About jenbitespeople

Edinburgh-based writer, dramaturg and director. Here you'll find posts about my work, mental health, arts politics and whatever else happens to catch my attention. View all posts by jenbitespeople

6 responses to “The Roughly Chronological Reread Week 6: Richard III

  • Dr M. D. Bolsover

    Reblogged this on *the fold of the artist and commented:
    *week 6 of the (roughly) chronological read-through of the complete #Shakespeare: Richard III. …

  • Shelby

    I apparently need to re-read Richard III because I don’t remember any of this (aside from his scene with Elizabeth…I love that particular scene)

  • Pongo Literatii

    Christ, I love this play. Unusual to introduce our tragic hero so early, and absolute genius to start with that wonderful soliloquy. The dramatic irony that builds on his frankness with us the audience, reduces me to giggles in places (embracing Clarence), and elsewhere to a stupid grin of awe (the exchange with Buckingham where he’ ‘forced’ to accept the crown. And yet, it’s a carvinalesque ride: we’re satisfied at the end that order has been resumed (even if Richmond is a pretty-boy, God-botherer) … Aren’t we?

  • BeeDice

    Fresh off the heels of Henry VI, Richard III is saved by its captivating namesake, who is the key to the play’s success. If Love’s Labour’s Lost is the capstone to Shakespeare’s apprentice period, Richard III is its inception. Like its inadmissible predecessors, this play feels overwritten and tiresome whenever Richard isn’t around to play the villain; the poor grieving ladies incessantly one-upping each other would be a little funny if it didn’t go on and on and on, and, again saving Richard, there is little inwardness on display in any of the numerous characters. I would call Richard villainous, as opposed to say, evil, because I think it’s important to emphasize that he’s playing a stock character. The strength of Shakespeare as a popular dramatist is, I believe, his ability to embue such a stock character with enough zest, murky backgrounding, and two-faced charm that the audience can’t help but take joy in his carnage. “Shall I be plain?
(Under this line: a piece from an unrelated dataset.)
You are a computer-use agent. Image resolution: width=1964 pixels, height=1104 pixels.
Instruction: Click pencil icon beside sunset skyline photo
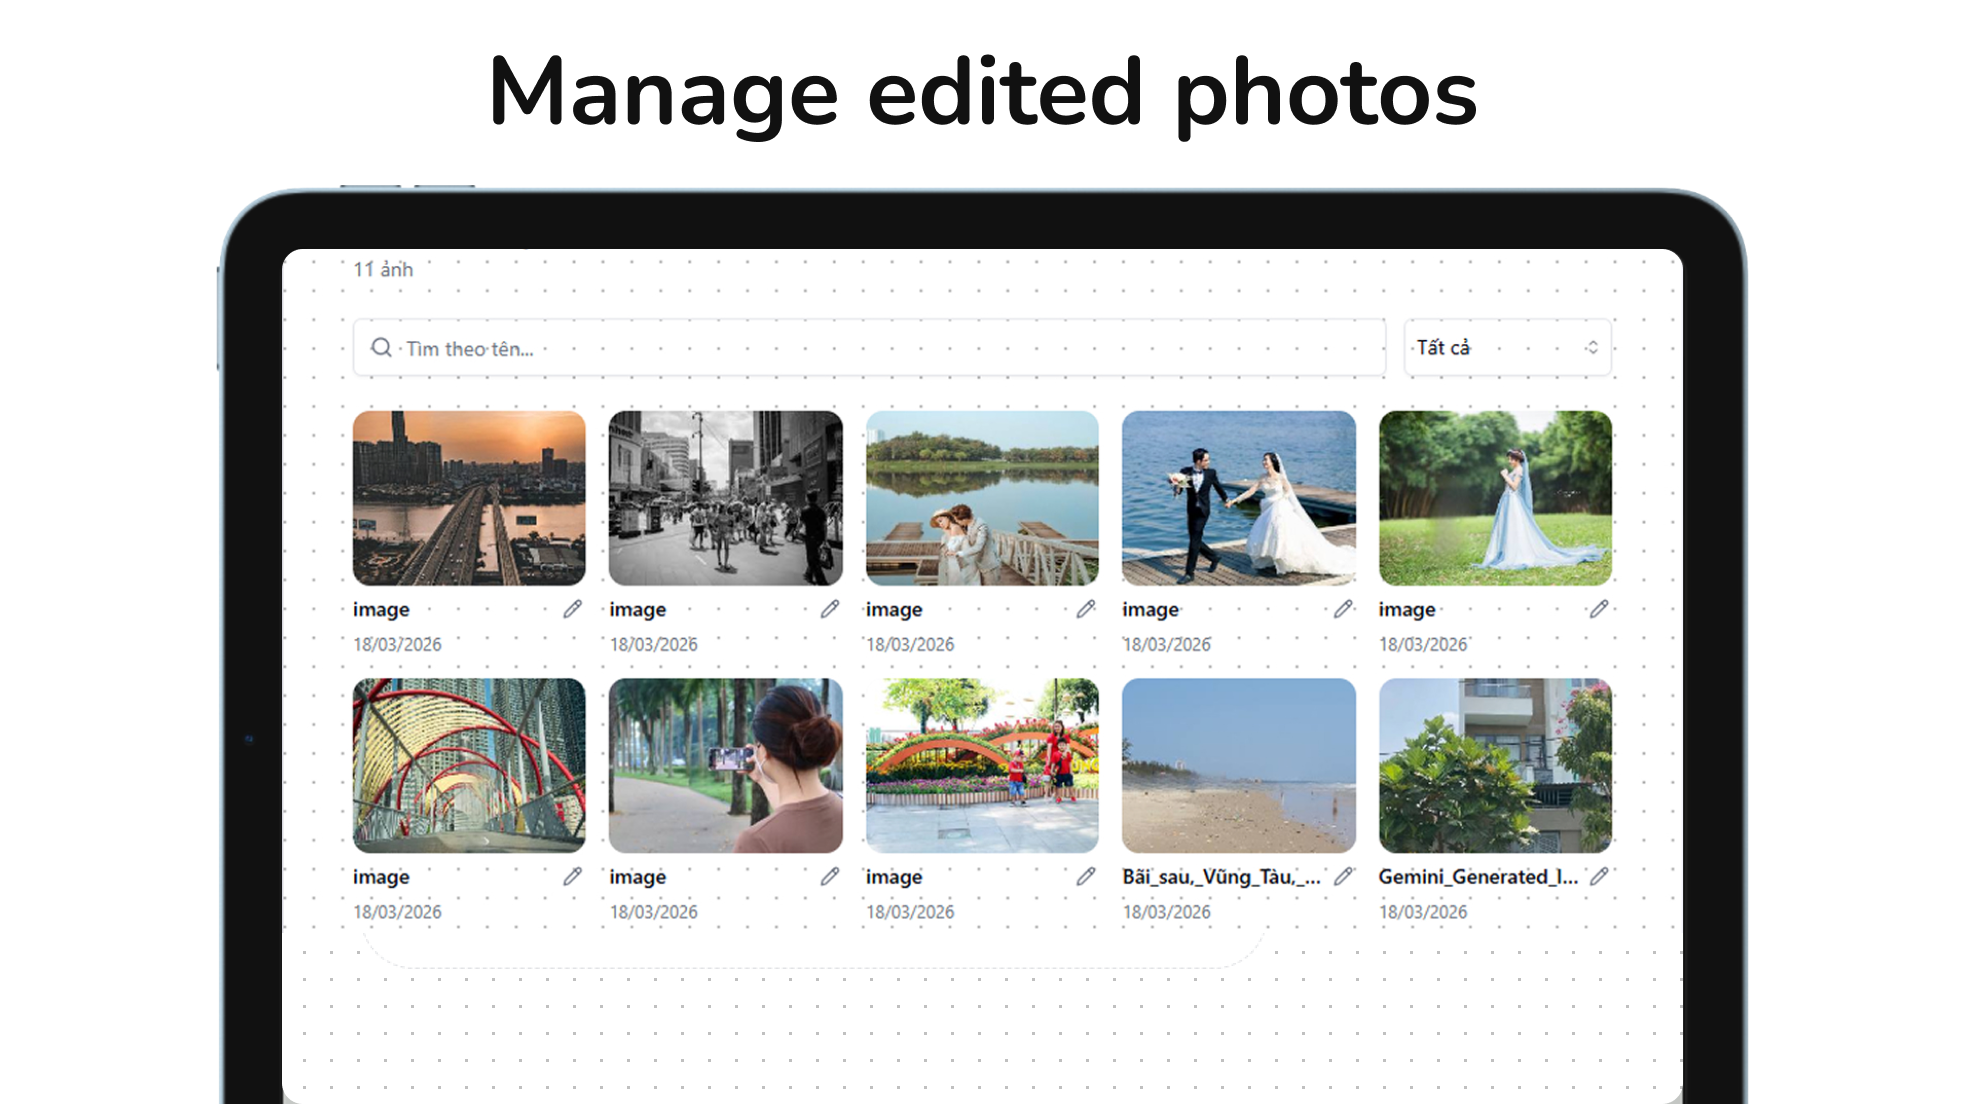(x=572, y=609)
I want the bastards dead” is a beautiful summation of his relentless desire to get what he wants, as are his two courtships, which seem to have really impressed themselves on people’s memories, no matter what your perspectives on them.

    But to say the play would not exist without Richard is admittedly hyperbole–even the Two Gentlemen of Verona had Launce for a saving grace–and there are indeed a number of touching and humane scenes, that surely have helped prop up this play’s immediate and unending popularity. There is something to the way many characters flirt with death, sometimes knowingly, sometimes not, that adds some gravity to the almost cartoonish string of murders. Clarence’s poetic splendor in his prophetic dream and his conversion of his murderers (well, murderer) is, in my opinion, unmatched in the play, and other such scenes crop up whenever a character is near death: Hastings at 3.2 with his imaginative mast metaphor, Rivers and Grey with their touching friendship, Tyrell and his criminimals seeing the princes hugging: this pathos didn’t exist in the Henry VI plays. But for all these hidden gems (count “Grandam, this would have been a biting jest!” among them), and for all of Richard’s appeal, the play remains uneven and overburdening, and I hesitate to reread it or see it live (although Olivier’s 1955 movie has some historical appeal).